In many ways this winter resembles 2013-14, when the “Ridiculously Resilient Ridge” just offshore steered wet systems well north of California. This year’s upper-level features (Figure 1, right) have tended to park a little bit east of last year’s, enough to extent record warmth to the Great Basin and allow the occasional big storm to push its way onshore while smaller, weaker storms spin across Southern California. Upper-level ridging has strengthened over the past month, leading Daniel Swain (California Weather Blog) to proclaim the arrival of the Ridiculously Resilient Ridge, Redux.
A cardinal feature of this winter’s storms from California to Washington is their unusual warmth, which means that much of the water ran off from the Sierra as rain rather than accumulating as snow. Reservoirs in northern California got a healthy boost, now running from 70% - 100% of average for this time of year, but central California reservoirs are still hurting, most of them holding half at best of the seasonal average. The “reservoir” of water within snowpack is in far worse shape from the Sierra Nevada north through the Cascades, with most sites reporting 25% or less of the amount of water typically stored in snowpack at this time of year. Figure 2 illustrates the depleted state of snowfall in Yosemite National Park at elevations of more than 8,000 feet.

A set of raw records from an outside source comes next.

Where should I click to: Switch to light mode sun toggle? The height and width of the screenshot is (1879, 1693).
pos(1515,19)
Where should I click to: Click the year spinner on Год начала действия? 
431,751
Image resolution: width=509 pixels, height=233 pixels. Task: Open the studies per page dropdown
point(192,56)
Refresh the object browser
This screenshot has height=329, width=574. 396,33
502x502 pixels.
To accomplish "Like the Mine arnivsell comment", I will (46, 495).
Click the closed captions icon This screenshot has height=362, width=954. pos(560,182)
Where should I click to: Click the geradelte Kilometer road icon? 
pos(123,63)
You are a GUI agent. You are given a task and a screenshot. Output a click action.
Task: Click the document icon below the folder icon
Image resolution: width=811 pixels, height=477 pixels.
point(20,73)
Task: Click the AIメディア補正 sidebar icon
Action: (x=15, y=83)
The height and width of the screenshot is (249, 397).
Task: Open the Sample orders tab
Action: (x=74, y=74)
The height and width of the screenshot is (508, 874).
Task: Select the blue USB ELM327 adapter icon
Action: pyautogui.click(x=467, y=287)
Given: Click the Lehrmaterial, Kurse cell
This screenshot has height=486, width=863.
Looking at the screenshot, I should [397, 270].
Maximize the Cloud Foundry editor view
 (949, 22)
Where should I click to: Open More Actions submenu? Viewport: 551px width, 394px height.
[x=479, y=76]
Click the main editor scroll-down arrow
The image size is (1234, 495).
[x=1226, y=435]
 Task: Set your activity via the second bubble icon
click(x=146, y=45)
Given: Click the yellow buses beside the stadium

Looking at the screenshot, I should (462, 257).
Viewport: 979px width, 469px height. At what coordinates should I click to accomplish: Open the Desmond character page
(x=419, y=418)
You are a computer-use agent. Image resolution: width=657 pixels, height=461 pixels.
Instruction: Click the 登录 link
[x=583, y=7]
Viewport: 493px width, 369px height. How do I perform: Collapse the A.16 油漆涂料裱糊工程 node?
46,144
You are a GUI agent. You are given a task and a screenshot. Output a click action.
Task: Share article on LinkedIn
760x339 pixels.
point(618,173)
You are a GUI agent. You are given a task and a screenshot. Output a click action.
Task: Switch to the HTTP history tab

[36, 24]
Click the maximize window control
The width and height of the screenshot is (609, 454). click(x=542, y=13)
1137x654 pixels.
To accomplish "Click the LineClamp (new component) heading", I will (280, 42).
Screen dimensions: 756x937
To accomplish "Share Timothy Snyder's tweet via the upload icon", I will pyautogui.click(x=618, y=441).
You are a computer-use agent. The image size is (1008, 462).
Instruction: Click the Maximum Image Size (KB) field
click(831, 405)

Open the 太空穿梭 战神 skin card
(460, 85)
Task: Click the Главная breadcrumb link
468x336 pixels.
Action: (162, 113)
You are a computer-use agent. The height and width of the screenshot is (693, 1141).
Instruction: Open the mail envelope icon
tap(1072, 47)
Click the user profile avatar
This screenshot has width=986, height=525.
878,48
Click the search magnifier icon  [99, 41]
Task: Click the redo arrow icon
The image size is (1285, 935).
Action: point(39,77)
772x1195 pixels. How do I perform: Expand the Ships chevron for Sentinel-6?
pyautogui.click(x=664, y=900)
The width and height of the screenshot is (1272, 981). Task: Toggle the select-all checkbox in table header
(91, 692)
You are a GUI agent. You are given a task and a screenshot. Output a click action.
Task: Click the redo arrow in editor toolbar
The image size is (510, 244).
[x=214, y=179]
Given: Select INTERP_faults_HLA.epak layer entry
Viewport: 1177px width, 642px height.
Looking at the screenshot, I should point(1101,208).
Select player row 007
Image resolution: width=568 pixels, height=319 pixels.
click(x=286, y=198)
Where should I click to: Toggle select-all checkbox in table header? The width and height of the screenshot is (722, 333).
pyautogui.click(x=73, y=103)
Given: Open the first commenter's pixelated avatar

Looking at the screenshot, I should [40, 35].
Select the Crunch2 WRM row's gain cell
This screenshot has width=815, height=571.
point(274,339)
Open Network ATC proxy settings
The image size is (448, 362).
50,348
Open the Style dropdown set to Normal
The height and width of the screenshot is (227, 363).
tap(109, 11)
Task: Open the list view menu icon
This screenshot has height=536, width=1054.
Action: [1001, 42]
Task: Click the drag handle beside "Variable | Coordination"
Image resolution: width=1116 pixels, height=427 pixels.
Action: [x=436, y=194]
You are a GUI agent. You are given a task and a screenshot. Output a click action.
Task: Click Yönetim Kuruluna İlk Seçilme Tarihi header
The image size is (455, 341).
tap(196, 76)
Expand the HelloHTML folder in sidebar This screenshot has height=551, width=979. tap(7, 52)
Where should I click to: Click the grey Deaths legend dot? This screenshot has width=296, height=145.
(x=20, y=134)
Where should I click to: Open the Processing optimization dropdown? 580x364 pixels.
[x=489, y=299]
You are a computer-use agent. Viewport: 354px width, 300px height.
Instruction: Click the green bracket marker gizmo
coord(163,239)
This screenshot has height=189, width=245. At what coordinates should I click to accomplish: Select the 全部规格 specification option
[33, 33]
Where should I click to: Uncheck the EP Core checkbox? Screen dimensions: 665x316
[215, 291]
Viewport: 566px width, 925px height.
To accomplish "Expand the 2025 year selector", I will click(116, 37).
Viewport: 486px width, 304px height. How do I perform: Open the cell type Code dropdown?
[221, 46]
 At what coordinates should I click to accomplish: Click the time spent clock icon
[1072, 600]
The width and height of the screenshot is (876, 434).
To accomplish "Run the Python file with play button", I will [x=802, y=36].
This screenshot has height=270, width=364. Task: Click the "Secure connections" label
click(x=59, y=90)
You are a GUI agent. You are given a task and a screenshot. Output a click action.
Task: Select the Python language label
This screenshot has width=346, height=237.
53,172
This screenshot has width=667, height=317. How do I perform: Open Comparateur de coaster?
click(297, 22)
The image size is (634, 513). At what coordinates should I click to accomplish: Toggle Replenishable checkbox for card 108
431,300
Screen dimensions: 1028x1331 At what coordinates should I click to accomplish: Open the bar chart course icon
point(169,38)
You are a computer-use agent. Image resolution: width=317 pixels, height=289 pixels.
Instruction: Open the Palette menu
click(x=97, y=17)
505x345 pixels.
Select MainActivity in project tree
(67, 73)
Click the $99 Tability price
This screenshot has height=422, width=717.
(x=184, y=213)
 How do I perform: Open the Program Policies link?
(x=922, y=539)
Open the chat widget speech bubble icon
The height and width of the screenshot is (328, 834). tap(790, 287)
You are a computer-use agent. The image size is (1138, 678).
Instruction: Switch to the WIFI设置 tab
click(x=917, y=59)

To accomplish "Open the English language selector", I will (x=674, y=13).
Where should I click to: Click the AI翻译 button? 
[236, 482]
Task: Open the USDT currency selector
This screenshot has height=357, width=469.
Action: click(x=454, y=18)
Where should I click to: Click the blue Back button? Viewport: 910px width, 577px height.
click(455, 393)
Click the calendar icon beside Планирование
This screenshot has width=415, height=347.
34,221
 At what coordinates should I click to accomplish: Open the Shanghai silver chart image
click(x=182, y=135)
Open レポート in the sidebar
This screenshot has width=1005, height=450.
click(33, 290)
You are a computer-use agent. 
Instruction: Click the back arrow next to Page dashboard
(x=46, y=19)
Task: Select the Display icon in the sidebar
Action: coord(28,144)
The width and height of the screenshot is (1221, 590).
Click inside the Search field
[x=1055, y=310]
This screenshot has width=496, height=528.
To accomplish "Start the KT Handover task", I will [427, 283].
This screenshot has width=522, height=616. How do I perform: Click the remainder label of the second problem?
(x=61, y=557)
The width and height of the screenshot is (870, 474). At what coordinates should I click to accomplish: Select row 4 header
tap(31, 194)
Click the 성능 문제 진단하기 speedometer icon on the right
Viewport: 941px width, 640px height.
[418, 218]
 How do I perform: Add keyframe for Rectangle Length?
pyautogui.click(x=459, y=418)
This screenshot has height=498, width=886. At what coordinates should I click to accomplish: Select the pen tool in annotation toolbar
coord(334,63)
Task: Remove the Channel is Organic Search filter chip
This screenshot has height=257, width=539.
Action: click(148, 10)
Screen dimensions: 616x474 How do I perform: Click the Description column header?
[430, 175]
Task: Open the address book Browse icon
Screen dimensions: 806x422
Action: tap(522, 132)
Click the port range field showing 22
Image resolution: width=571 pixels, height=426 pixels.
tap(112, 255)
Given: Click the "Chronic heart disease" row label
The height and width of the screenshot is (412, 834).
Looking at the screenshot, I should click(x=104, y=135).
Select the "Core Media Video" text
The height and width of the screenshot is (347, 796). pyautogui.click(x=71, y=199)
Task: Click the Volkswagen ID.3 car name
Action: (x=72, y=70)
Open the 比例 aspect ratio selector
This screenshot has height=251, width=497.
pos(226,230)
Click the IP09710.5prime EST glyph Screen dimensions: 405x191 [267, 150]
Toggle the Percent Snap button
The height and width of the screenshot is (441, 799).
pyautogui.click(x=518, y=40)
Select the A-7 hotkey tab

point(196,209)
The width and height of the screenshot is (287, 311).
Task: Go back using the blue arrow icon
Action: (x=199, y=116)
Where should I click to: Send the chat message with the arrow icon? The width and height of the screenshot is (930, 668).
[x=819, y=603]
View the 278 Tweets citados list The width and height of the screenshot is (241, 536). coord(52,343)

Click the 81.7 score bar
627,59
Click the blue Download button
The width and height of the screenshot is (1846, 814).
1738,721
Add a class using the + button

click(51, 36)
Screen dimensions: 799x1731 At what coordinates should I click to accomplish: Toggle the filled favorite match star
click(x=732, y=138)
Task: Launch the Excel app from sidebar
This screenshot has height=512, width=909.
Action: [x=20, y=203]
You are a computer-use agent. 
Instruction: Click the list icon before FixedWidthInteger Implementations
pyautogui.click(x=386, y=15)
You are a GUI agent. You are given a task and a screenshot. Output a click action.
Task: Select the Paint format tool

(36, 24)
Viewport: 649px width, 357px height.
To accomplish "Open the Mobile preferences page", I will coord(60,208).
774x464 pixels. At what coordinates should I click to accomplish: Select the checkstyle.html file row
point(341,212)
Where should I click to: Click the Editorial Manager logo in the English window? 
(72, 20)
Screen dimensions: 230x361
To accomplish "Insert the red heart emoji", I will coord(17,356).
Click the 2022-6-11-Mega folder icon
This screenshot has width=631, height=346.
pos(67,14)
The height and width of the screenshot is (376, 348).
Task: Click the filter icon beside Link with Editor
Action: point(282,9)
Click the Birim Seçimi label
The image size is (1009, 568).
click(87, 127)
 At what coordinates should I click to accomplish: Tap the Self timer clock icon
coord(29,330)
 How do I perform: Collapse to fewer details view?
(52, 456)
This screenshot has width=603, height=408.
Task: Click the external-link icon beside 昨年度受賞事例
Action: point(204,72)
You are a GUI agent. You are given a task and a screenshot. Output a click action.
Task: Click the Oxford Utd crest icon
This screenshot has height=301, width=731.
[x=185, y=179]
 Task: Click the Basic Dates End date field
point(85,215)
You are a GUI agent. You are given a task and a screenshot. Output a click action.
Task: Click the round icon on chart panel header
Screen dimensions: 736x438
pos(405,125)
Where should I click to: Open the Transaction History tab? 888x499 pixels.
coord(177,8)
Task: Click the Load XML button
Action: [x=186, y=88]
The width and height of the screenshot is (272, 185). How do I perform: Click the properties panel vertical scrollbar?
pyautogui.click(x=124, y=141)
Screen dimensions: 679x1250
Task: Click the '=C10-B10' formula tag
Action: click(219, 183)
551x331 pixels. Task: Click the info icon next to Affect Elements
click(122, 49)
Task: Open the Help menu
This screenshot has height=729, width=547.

Figure 2. On February 19, the NWS office in Hanford, Washington, tweeted this photo of a nearly snowless landscape, taken in Yosemite National Park at an elevation of 8,100 feet. Image credit: Elizabeth Christie.
California is entering its fourth consecutive year of widespread drought, as measured by the U.S. Drought Monitor, which takes into account soil conditions and streamflow as well as precipitation. This is the third multiyear drought in California since 2000, and as Figure 3 shows, it’s the worst of the three in terms of the geographic extent of the most dire drought categories. Each year of consecutive drought magnifies the impact, as progressively tougher adaptations must be called on. Last month, California’s State Water Project anticipated being able to meet only 15% of the contracted water needs of its customers (which include 25 million Californians) in 2015. Most of the burden will fall on agriculture, the main user of water in California, but cities will be affected as well. David Behar (San Francisco Public Utilities Commission) told me that his agency has asked customers to cut 10% from their total water use. “That’s happened across our service area in a very solid way. I think we’re seeing people take this drought very seriously,” he said. "Even a 20% cut would be tough, but we could weather it.” The bigger question is what might happen in a drought lasting a decade or longer: ”Every drought we live through this century will be a dry run, no pun intended, for what we might see in the future.”